**TASK INSTRUCTIONS**
Recast the stretch of records from "Given: Expand the third log entry row" through "(x=22, y=408)" as a Markdown table with the columns Row and Record line. Number each line and leave out blank lines.

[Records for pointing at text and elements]
════════════════════

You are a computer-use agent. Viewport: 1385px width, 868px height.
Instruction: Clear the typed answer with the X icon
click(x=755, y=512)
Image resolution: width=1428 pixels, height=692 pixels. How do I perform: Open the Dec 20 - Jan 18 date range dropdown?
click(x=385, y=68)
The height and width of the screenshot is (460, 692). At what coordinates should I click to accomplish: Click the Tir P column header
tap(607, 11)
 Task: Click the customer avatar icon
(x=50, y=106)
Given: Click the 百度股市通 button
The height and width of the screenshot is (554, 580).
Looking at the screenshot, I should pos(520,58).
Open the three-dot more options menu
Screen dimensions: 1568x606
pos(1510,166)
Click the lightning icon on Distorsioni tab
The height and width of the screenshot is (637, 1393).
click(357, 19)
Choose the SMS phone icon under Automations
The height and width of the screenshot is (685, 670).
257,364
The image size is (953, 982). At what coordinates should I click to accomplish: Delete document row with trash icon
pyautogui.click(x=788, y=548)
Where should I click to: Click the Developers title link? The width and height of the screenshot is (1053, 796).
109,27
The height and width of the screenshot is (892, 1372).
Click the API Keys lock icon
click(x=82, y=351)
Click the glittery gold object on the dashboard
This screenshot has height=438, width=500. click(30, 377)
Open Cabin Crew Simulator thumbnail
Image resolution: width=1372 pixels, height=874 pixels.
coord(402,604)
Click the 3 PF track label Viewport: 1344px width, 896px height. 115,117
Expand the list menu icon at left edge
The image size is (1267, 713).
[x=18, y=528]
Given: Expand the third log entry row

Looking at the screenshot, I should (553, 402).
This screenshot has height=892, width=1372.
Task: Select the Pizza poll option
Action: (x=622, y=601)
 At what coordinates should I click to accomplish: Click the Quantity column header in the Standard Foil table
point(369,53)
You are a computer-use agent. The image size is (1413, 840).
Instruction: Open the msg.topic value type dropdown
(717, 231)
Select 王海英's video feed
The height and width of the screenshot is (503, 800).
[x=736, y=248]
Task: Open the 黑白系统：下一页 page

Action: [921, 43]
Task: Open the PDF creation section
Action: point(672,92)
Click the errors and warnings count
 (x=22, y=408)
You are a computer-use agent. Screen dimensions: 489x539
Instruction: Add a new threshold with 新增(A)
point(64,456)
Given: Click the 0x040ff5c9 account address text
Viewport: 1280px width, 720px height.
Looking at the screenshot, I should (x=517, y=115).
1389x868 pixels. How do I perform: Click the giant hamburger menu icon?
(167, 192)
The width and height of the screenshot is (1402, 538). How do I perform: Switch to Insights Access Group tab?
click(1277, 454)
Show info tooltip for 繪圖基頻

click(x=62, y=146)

════════════════════

**ANSWER TO THIS EXERCISE**
| Row | Record line |
|---|---|
| 1 | Given: Expand the third log entry row |
| 2 | Looking at the screenshot, I should (553, 402). |
| 3 | This screenshot has height=892, width=1372. |
| 4 | Task: Select the Pizza poll option |
| 5 | Action: (x=622, y=601) |
| 6 |  At what coordinates should I click to accomplish: Click the Quantity column header in the Standard Foil table |
| 7 | point(369,53) |
| 8 | You are a computer-use agent. The image size is (1413, 840). |
| 9 | Instruction: Open the msg.topic value type dropdown |
| 10 | (717, 231) |
| 11 | Select 王海英's video feed |
| 12 | The height and width of the screenshot is (503, 800). |
| 13 | [x=736, y=248] |
| 14 | Task: Open the 黑白系统：下一页 page |
| 15 | Action: [921, 43] |
| 16 | Task: Open the PDF creation section |
| 17 | Action: point(672,92) |
| 18 | Click the errors and warnings count |
| 19 |  (x=22, y=408) |